Forester se arrellanó cansinamente en su silla.

—Las ventajas para usted serán considerables —instó Ironsmith—. Podrá conservar la memoria…, me encargaré de que encuentre un empleo científico en algún proyecto que los humanoides aprueben. Pronto podrá conseguir todos los privilegios que desee. ¿No es eso mejor que la euforida?

Forester se enderezó de nuevo, alerta.

—No quiero más tratamiento —murmuró sombríamente—. Pero no puedo decirle nada. No a menos… —Se mordió el labio—. ¿Quién más está con usted?

Sonriendo, Ironsmith sacudió la cabeza.

—Al menos debo saber una cosa. —Forester escrutó su cara despejada, temblando por dentro—. ¿Fue usted, o alguno de esos misteriosos asociados con los que juega al ajedrez, quien se llevó el equipo de la vieja instalación de las inmediaciones?

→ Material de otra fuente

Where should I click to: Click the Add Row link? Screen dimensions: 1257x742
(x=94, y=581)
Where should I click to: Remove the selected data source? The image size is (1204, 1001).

—Eso no importa. —La amistosa sonrisa de Ironsmith había aumentado un poco, pero ahora sus ojos azules ardían con una fría especulación muda que hizo retroceder a Forester—. ¿Cuál es su respuesta?

—¡Traiga a sus malditas máquinas! —Mientras contemplaba a Ironsmith rellenar tranquilamente la pipa, sintió un escalofrío de deseo hacia aquella indulgencia prohibida—. ¡No sé qué clase de hombre es usted…, o si es un hombre siquiera! —Trató de bajar la voz—. Pero no voy a volverme contra la humanidad.

—Esperaba algo más sensato de su parte. —Ironsmith sacudió casi tristemente su rubia cabeza—. Esperaba que hubiera aprendido ya lo suficiente como para aceptar la realidad, Forester, porque le ofrecemos una oportunidad bastante rara. Pero tenemos otros medios para llegar a White. —Sus hombros cubiertos de tweed se encogieron—. Porque ese falso filósofo está loco, y su propia locura lo traicionará. Sólo espero que sea antes de que haya causado demasiado daño.

Bajó la voz, esperanzado y ansioso.

—Pero no me gusta abandonarle, Forester. Sigo esperando que reconsidere su postura, porque podemos mostrarle una magnitud y una profundidad de vida como la que nunca ha soñado, y un esplendor de vida creativa que no sería capaz de imaginar. ¿No quiere confiar en mí, aunque no lo haga en los humanoides, y ayudarme?

—¿Confiar en usted? —Forester trató de reírse, deglutiendo dolorosamente—. ¡Márchese!

Ironsmith se volvió hacia la puerta, que se abrió inmediatamente, como si fuera un robot más. Miró por encima del hombro, con una extraña sonrisa de compasión, y salió rápidamente. Entraron tres humanoides. Uno de ellos llevaba una aguja hipodérmica.

—Servicio, Clay Forester —dijo—. Actuamos bajo la Primera Ley para volver a hacerle feliz.

Los otros dos se movieron con increíble agilidad para agarrarle antes de que pudiera levantarse de la silla. Trató de esquivar al de la aguja, pero las manos negras le inmovilizaron, amables e invencibles. Contempló el destello de la aguja, y la esperó…, pero ésta nunca llegó a alcanzar su brazo.